THE HIRSCH EFFEKT: Dürfen die das?
Die Progressive-Metaller The Hirsch Effekt sorgten am Freitag Abend für offene Münder im Ann and Pat. In knapp zwei Stunden ackerte sich die Band in eindrucksvoller Manier durch ihr breites Spektrum an musikalischen Einflüssen. Eine Show, wie man sie in Linz garantiert nicht alle Tage erlebt!

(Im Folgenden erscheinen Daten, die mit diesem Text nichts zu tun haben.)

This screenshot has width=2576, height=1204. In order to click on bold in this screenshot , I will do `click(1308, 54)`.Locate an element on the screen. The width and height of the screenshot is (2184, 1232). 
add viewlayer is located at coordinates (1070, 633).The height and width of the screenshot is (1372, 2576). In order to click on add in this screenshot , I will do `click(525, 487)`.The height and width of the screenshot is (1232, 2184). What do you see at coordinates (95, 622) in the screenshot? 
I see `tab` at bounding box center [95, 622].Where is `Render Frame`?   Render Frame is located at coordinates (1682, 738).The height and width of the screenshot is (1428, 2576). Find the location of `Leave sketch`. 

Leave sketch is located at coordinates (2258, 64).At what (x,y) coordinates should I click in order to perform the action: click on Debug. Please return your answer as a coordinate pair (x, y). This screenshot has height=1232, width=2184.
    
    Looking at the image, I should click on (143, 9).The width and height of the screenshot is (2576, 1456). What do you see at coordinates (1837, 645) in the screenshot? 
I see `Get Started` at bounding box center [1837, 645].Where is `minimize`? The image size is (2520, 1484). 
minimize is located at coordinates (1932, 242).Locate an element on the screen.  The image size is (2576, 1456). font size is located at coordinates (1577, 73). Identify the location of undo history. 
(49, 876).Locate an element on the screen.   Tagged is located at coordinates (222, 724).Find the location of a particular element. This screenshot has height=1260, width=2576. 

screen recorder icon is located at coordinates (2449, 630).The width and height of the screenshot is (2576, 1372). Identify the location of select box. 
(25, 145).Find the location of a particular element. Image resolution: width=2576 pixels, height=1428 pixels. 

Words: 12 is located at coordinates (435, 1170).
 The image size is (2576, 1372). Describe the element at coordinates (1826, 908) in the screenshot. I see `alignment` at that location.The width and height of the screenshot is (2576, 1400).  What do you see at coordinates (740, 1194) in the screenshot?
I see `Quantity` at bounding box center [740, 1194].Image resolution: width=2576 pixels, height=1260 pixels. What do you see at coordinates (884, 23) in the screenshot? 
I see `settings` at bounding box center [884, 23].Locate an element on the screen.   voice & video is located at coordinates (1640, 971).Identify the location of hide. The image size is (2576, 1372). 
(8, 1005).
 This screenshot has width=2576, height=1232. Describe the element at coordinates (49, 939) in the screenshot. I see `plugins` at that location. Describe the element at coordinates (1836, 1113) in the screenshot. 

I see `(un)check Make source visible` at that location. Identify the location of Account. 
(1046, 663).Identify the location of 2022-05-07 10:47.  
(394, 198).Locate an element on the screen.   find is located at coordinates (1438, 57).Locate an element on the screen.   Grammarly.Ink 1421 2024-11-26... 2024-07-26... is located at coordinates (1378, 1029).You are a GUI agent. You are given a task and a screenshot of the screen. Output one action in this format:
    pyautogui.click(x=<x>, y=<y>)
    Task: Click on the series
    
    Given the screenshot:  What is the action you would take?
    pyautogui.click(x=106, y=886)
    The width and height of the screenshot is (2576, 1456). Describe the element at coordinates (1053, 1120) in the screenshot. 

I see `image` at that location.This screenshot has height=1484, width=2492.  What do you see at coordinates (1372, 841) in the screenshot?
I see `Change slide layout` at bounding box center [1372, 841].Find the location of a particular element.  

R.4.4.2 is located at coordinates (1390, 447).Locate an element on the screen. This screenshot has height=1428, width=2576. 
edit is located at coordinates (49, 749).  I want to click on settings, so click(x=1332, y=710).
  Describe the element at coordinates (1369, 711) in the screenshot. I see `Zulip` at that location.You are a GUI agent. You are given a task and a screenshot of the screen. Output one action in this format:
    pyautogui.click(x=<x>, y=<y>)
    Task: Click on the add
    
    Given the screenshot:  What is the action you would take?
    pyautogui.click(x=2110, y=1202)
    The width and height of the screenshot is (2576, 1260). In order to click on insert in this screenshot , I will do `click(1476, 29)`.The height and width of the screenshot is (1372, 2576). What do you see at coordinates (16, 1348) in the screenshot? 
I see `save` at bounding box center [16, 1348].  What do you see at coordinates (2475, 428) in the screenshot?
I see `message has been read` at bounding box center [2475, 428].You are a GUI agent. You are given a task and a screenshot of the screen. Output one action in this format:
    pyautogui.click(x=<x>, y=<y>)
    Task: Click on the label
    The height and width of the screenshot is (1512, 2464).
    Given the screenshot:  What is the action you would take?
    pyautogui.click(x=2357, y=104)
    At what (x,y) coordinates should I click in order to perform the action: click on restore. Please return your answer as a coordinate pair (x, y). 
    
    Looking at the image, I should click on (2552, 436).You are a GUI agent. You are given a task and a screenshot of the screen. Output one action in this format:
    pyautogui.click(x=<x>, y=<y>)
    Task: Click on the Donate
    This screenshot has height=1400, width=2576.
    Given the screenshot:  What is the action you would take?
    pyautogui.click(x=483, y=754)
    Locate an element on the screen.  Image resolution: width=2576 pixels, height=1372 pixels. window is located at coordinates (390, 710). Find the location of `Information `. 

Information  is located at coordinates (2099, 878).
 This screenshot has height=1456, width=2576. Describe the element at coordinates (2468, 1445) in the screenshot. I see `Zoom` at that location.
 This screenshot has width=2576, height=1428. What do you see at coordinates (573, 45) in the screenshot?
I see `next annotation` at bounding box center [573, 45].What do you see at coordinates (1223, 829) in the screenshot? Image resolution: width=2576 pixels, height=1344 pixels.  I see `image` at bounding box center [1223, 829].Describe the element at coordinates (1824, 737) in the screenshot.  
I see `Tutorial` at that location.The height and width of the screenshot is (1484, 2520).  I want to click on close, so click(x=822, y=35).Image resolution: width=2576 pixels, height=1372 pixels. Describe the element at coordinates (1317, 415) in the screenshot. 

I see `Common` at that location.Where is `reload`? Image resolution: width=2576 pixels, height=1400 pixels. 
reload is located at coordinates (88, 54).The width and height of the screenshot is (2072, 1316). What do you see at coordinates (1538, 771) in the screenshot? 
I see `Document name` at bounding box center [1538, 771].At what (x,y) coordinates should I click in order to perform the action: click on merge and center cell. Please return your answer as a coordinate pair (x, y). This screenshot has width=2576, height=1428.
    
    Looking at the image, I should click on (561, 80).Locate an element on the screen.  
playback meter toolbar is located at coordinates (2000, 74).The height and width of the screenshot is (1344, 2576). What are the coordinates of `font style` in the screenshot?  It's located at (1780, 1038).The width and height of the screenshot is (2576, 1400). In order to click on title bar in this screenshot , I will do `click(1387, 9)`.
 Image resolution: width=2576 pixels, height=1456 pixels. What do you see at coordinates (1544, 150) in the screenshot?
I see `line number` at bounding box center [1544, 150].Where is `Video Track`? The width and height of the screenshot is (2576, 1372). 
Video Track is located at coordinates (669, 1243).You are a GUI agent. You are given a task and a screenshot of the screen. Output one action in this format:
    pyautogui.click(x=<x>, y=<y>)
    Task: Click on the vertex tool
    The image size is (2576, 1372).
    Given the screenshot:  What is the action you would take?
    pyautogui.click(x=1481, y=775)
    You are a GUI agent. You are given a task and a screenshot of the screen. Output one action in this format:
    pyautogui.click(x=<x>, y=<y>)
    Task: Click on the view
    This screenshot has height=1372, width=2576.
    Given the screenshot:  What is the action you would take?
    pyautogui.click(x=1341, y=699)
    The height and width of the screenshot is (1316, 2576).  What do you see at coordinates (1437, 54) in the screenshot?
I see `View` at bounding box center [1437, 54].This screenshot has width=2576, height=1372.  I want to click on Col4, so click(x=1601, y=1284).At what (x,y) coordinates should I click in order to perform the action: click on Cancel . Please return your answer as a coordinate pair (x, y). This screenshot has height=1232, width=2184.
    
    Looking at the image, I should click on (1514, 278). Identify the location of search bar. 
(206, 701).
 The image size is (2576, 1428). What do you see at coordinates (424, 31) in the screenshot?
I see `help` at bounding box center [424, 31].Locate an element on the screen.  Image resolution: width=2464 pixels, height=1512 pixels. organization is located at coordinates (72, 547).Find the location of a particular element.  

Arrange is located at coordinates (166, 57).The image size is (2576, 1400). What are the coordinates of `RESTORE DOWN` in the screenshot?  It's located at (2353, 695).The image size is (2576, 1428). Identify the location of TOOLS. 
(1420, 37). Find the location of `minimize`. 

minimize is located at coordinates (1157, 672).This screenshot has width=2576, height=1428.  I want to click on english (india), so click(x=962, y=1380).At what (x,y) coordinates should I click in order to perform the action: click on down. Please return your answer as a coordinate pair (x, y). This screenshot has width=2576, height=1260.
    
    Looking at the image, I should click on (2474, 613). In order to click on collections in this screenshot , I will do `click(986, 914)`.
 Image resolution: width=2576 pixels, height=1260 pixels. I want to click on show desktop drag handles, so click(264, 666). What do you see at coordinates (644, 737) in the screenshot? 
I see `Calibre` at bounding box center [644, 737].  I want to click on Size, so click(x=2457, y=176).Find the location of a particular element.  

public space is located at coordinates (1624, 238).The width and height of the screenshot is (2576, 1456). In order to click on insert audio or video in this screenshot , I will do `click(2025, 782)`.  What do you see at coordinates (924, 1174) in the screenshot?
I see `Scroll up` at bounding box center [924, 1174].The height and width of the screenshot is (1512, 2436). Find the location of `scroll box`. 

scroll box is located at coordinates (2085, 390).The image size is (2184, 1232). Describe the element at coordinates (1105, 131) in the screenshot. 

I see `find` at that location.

Die Krachmacher von Orphan waren als Opener eingeladen und ließen sich also nach einiger Zeit auch mal wieder in Linz live bestaunen. Ein im wahrsten Sinne knackig kurzes 15-Minuten Set stand auf dem Programm und lockte die Menschen bereits früh in den Saal des Ann and Pat. Die sollten für das frühe Erscheinen dann auch etwas geboten bekommen. Mit der Wucht einer Dampfwalze jagten Orphan von Song zu Song und schändeten ihre Gitarren mit dissonantem Riffing par excellence. Gewohnt schnörkellos und sympathisch, aber nichts für schwache Nerven. Dass die Spielzeit dann doch etwas zu kurz geraten war, lag vermutlich an der Überlänge, die der heutige Headliner für sich beanspruchen sollte. Trotzdem war es eine Wohltat, die Vier mal wieder beim Zerlegen der Bühne zu beobachten.
Der weitaus längere zweite Teil des Abends stand dann ganz im Zeichen der drei Hannoveraner von The Hirsch Effekt – einer Band, die sich wirklich so ganz und gar nicht in eine Schublade stecken lässt. Pop, Indie- und Mathrock, Hardcore, Screamo, Black- und Death Metal, irre Tempo- und Rhythmuswechsel und spielerische Präzision, bei der einem vom Zusehen schwindelig wird. Wikipedia meint dazu: „Indielectro-Post-Punk-Metal-DIY-Band“ – das lasse ich mal so gelten. Wer jetzt bei diesem progressiven Stil-Potpourri eine krampfhaft steife Performance befürchtet, den kann ich beruhigen, denn The Hirsch Effekt nehmen sich garantiert nicht zu ernst. Schon das Intro, bei dem man einen Kritiker zu düsteren elektronischen Längen über die Band schimpfen hört, macht einem das sofort klar.
Was folgt ist ein zweistündiger Achterbahnritt, bei dem die Band ihre Holon Album-Trilogie und sämtliche Facetten ihres Sounds präsentiert. Dass die drei während der Show trotz ihrer komplexen Instrumentalparts niemals still stehen, sollte auch noch erwähnt werden. Gitarrist Nils Wittrock klettert und springt nämlich mit Vorliebe auf jedes Stück Equipment, dass sich in seiner Reichweite befindet (oder auch auf die Bar), die Finger von Bassist Ilja Lappin rasen mit derartiger Geschwindigkeit übers Griffbrett, dass man meinen möchte, es riecht im Tourbus jeder Show nach verbrannter Haut, und Drummer Moritz Schmidt wirkt in jedem Moment so bis in die Haarspitzen motiviert, als würde er nie wieder etwas anderes machen wollen, als auf diese Felle einzudreschen. Dieses Trio macht genau das, worauf sie Bock haben und man kann das in jedem Moment spüren. Diese Band muss man auf jeden Fall live gesehen haben, um ihre Musik zu verstehen. Wer sich darauf einlässt, wird es nicht bereuen!